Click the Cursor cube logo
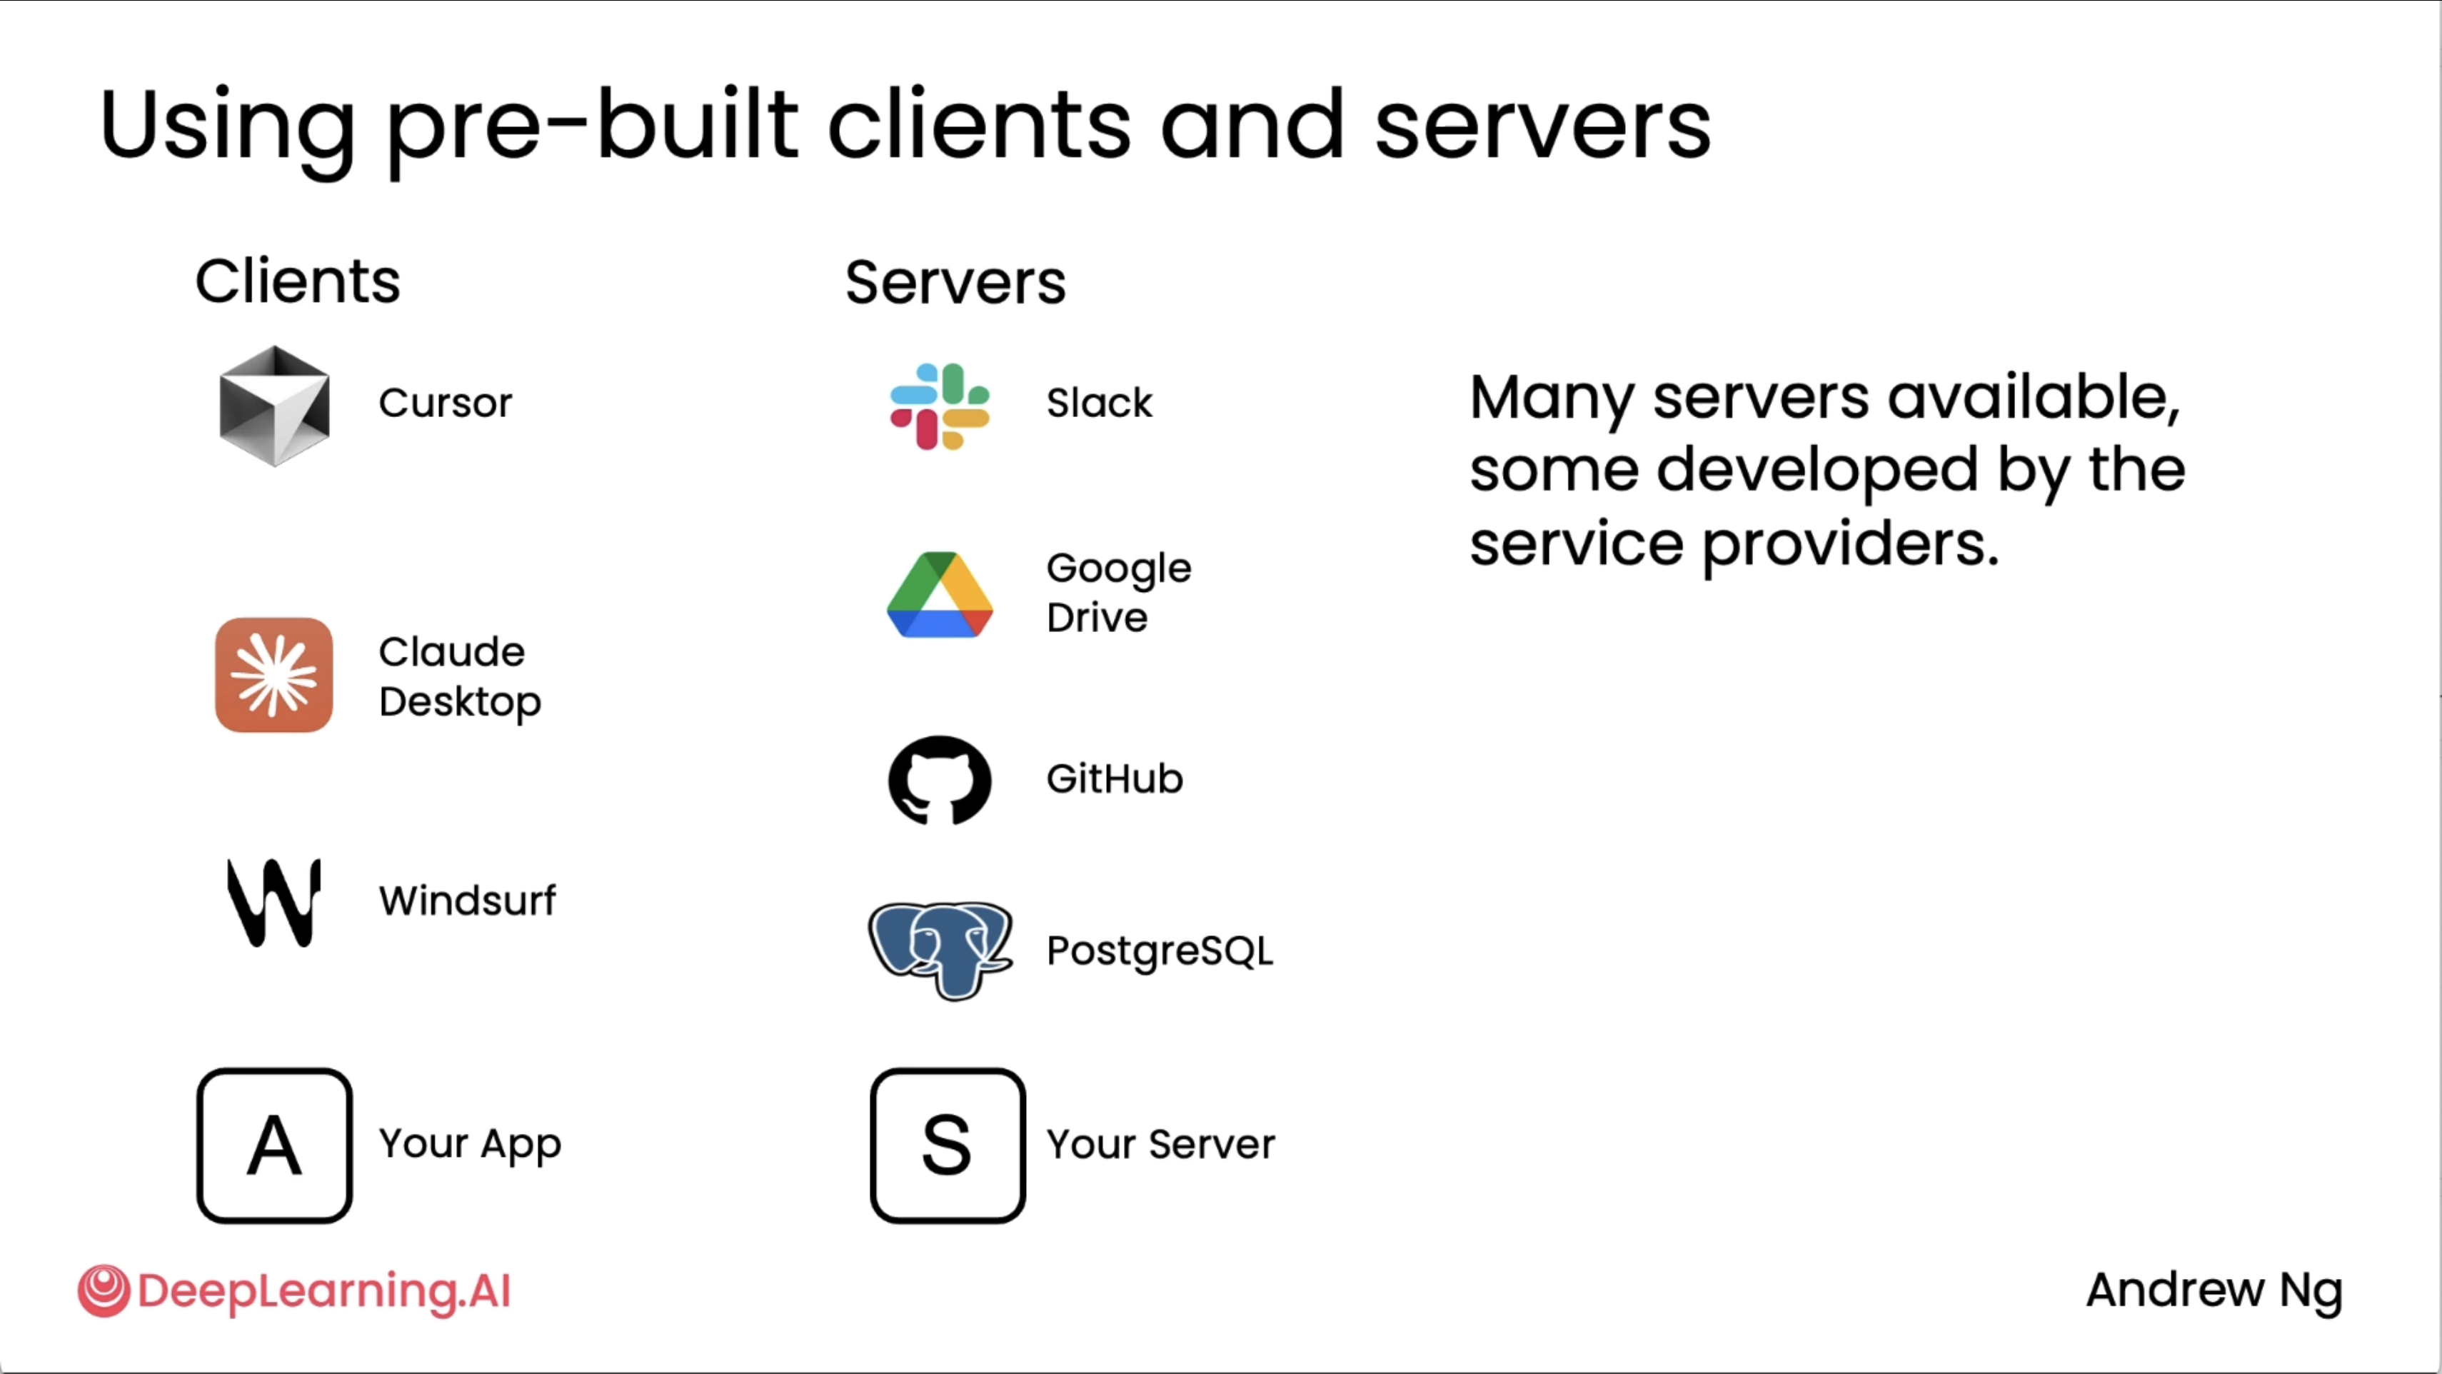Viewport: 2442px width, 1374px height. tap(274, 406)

:::::

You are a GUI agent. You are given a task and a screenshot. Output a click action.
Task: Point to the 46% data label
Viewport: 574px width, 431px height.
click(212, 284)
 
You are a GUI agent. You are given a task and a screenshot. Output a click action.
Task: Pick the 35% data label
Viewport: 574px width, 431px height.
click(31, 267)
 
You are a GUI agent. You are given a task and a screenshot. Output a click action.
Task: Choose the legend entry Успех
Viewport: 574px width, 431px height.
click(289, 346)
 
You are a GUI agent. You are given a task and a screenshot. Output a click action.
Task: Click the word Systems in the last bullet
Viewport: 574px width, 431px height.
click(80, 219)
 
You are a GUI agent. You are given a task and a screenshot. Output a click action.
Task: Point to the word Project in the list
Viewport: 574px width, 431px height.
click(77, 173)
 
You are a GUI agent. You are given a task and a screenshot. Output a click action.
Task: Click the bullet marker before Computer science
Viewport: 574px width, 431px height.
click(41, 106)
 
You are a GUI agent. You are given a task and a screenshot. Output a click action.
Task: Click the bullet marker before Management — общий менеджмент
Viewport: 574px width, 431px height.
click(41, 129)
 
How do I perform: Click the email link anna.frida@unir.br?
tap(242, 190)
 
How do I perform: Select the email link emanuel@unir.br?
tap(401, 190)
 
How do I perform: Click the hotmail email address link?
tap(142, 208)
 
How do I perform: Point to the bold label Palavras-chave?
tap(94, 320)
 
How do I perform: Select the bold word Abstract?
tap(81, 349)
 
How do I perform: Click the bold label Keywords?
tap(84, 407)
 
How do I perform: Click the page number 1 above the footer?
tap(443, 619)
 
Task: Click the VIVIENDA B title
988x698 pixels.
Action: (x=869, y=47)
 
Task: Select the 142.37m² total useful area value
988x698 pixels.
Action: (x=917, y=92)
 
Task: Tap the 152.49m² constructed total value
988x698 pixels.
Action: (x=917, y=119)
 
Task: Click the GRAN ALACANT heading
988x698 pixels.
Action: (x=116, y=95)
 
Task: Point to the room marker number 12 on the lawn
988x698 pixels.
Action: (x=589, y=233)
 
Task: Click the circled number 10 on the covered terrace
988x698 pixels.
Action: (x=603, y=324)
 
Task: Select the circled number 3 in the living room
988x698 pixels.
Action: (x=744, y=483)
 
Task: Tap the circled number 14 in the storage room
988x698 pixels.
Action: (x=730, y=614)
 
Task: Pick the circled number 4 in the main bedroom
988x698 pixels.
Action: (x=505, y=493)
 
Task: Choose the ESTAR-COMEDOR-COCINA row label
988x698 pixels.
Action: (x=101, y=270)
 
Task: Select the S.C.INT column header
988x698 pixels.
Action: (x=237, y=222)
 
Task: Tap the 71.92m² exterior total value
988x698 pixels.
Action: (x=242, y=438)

:::::

__SET TASK__
Reproduce the listing as a numbered list, beginning at the line containing "How do I perform: Click the hotmail" and continuing through the line containing "Action: (x=242, y=438)", with both of those lines included and any blank lines omitted.

__SOLUTION TO THE PROBLEM__
1. How do I perform: Click the hotmail email address link?
2. tap(142, 208)
3. How do I perform: Point to the bold label Palavras-chave?
4. tap(94, 320)
5. How do I perform: Select the bold word Abstract?
6. tap(81, 349)
7. How do I perform: Click the bold label Keywords?
8. tap(84, 407)
9. How do I perform: Click the page number 1 above the footer?
10. tap(443, 619)
11. Task: Click the VIVIENDA B title
12. 988x698 pixels.
13. Action: (x=869, y=47)
14. Task: Select the 142.37m² total useful area value
15. 988x698 pixels.
16. Action: (x=917, y=92)
17. Task: Tap the 152.49m² constructed total value
18. 988x698 pixels.
19. Action: (x=917, y=119)
20. Task: Click the GRAN ALACANT heading
21. 988x698 pixels.
22. Action: (x=116, y=95)
23. Task: Point to the room marker number 12 on the lawn
24. 988x698 pixels.
25. Action: (x=589, y=233)
26. Task: Click the circled number 10 on the covered terrace
27. 988x698 pixels.
28. Action: (x=603, y=324)
29. Task: Select the circled number 3 in the living room
30. 988x698 pixels.
31. Action: (x=744, y=483)
32. Task: Tap the circled number 14 in the storage room
33. 988x698 pixels.
34. Action: (x=730, y=614)
35. Task: Pick the circled number 4 in the main bedroom
36. 988x698 pixels.
37. Action: (x=505, y=493)
38. Task: Choose the ESTAR-COMEDOR-COCINA row label
39. 988x698 pixels.
40. Action: (x=101, y=270)
41. Task: Select the S.C.INT column header
42. 988x698 pixels.
43. Action: (x=237, y=222)
44. Task: Tap the 71.92m² exterior total value
45. 988x698 pixels.
46. Action: (x=242, y=438)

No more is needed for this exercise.